Portuguese rock band

PAUS are a Portuguese rock band from Lisbon, formed in 2009. The band currently consists of Fábio Jevelim (vocals, keyboards), Makoto Yagyu (vocals, bass), Hélio Morais (vocals, drums) and Joaquim Albergaria (vocals, drums).

PAUS are noted for using a "siamese drum set". The band's sound is influenced by a variety of styles, including math rock, krautrock, progressive rock and African music. Their 2018 album Madeira reached number-one in the Portuguese album charts.
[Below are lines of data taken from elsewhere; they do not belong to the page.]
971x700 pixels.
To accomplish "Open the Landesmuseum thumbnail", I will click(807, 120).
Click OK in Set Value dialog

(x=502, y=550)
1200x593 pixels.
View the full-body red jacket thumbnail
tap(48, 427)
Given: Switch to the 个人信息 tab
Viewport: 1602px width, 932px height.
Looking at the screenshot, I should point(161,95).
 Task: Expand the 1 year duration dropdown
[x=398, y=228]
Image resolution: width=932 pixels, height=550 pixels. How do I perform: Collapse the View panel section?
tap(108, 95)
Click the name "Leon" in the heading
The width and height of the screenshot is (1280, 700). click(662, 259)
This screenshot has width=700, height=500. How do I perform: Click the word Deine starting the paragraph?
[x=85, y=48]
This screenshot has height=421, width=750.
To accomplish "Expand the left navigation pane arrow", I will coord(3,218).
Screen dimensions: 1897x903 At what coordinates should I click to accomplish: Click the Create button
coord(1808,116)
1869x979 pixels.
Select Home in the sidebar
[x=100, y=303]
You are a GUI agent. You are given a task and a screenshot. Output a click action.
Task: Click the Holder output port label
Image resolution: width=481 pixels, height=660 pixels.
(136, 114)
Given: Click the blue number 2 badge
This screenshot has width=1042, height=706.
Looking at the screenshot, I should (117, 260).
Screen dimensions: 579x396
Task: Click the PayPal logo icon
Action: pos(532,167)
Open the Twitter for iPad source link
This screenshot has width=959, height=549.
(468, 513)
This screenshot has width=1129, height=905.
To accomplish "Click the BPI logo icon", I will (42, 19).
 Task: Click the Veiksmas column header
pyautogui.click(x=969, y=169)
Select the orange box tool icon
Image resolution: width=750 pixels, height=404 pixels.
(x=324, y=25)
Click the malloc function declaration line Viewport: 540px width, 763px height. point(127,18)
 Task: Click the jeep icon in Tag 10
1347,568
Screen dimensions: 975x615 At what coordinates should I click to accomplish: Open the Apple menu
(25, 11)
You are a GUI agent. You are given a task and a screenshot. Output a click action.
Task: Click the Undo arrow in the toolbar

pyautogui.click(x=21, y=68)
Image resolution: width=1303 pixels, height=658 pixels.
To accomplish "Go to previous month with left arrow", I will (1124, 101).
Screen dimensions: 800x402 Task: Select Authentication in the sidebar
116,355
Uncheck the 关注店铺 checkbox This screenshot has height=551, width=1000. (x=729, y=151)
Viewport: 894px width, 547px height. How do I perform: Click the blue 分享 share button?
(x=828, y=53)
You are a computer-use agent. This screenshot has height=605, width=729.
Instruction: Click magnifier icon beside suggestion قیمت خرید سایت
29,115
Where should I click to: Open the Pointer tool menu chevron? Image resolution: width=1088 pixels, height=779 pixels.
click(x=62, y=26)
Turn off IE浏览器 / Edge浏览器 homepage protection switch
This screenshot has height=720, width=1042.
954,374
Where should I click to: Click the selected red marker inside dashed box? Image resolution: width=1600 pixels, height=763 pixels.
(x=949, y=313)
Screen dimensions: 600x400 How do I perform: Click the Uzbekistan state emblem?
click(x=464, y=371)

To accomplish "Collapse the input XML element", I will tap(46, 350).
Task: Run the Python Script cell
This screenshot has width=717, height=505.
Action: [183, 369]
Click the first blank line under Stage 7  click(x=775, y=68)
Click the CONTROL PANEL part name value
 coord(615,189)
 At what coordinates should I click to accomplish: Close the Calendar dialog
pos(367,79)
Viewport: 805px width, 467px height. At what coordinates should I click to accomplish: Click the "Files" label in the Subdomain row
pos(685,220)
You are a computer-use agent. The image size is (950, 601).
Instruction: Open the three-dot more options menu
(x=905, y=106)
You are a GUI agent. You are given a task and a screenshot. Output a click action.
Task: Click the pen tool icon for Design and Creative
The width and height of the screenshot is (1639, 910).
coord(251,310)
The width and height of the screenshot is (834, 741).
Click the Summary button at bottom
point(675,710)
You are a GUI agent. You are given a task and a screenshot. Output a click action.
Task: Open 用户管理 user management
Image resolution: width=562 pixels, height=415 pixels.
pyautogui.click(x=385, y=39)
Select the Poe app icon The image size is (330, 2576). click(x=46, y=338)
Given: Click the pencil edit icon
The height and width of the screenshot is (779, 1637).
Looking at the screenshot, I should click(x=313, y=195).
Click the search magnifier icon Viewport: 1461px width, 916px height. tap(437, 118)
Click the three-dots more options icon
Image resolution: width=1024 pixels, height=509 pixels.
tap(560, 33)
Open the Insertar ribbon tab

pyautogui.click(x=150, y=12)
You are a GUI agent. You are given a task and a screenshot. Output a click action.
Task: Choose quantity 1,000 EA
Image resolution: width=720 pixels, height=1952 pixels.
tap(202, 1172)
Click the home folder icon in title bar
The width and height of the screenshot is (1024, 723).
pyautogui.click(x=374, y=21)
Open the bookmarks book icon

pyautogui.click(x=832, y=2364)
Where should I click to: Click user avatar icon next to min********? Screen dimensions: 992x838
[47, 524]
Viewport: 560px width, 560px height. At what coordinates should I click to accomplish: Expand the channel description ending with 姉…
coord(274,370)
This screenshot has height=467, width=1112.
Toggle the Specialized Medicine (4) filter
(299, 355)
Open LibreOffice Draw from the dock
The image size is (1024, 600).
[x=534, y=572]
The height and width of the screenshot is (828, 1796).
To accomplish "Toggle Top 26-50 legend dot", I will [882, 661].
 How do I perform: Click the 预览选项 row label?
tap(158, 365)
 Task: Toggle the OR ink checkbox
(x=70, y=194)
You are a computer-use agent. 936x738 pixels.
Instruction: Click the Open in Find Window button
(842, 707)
After releasing their final album Enterro in 2026, the band plans to disband after a farewell tour at the end of the year.

== Members ==
Current members

- Hélio Morais – vocals, drums (2009–present)
- Joaquim Albergaria – vocals, drums (2009–present)
- Makoto Yagyu – vocals, bass (2009—present)
- Fábio Jevelim – vocals, keyboards (2012–present)

Past members

- João "Shela" Pereira – vocals, keyboards (2009–2012)

== Discography ==

=== Studio albums ===

| Title | Details | Peak chart positions |
POR
| PAUS | Released: October 24, 2011 ; Label: Enchufada; Formats: CD, LP, digital download; | 3 |
| Clarão | Released: April 28, 2014 ; Label: Universal Music; Formats: CD, LP, digital download; | — |
| Mitra | Released: February 12, 2016 ; Label: Universal Music; Formats: CD, LP, digital download; | 25 |
| Madeira | Released: April 6, 2018 ; Label: Sony Music; Formats: CD, LP, digital download; | 1 |
| YESS | Released: October 25, 2019 ; Label: Sony Music; Formats: CD, LP, digital download; | 14 |
| Paus e o Caos | Released: September 29, 2023 ; Label: Altafonte; Formats: LP, digital download; | — |
| Enterro | Released: March 13, 2026 ; Label: Altafonte; Formats: LP, digital download; | — |
"—" denotes a recording that did not chart or was not released in that territory.